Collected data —
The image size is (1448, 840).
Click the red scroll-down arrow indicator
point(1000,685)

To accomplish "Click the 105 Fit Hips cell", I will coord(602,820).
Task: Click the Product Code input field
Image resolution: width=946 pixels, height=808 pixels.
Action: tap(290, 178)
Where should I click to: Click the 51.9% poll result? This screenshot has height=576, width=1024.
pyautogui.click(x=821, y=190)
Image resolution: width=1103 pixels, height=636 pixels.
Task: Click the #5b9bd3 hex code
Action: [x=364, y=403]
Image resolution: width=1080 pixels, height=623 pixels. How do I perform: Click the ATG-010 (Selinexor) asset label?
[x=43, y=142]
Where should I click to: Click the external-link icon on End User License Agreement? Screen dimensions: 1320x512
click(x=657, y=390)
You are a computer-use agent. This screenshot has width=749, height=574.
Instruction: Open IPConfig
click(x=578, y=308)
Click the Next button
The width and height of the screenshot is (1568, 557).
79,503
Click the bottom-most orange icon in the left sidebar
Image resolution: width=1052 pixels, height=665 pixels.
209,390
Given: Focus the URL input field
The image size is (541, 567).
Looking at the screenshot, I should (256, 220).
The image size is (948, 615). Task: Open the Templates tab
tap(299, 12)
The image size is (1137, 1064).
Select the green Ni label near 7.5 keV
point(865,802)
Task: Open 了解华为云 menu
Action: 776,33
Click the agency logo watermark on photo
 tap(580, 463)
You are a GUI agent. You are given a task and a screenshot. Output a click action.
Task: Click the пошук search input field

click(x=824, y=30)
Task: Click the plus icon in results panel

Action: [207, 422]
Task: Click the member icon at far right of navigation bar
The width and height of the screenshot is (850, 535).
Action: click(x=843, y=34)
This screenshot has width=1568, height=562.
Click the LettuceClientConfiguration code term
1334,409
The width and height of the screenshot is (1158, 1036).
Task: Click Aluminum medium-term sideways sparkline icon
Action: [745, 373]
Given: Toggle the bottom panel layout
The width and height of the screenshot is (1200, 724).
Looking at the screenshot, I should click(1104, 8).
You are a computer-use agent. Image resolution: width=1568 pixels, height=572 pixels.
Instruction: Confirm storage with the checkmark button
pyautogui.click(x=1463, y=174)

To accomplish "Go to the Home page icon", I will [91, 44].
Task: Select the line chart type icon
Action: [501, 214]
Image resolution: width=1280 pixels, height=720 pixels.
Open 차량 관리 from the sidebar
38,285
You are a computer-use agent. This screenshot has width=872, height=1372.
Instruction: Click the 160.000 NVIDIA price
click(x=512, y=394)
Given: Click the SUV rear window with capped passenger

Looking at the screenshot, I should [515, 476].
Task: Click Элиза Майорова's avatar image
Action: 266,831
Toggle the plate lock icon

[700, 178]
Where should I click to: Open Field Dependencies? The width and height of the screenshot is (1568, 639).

YOUR OBJECTIVE — Reproduce every line above that contains the string "computer".

FINISHED EXERCISE —
You are a computer-use agent. This screenshot has width=749, height=574.
You are a computer-use agent. Image resolution: width=1568 pixels, height=572 pixels.
You are a computer-use agent. This screenshot has width=872, height=1372.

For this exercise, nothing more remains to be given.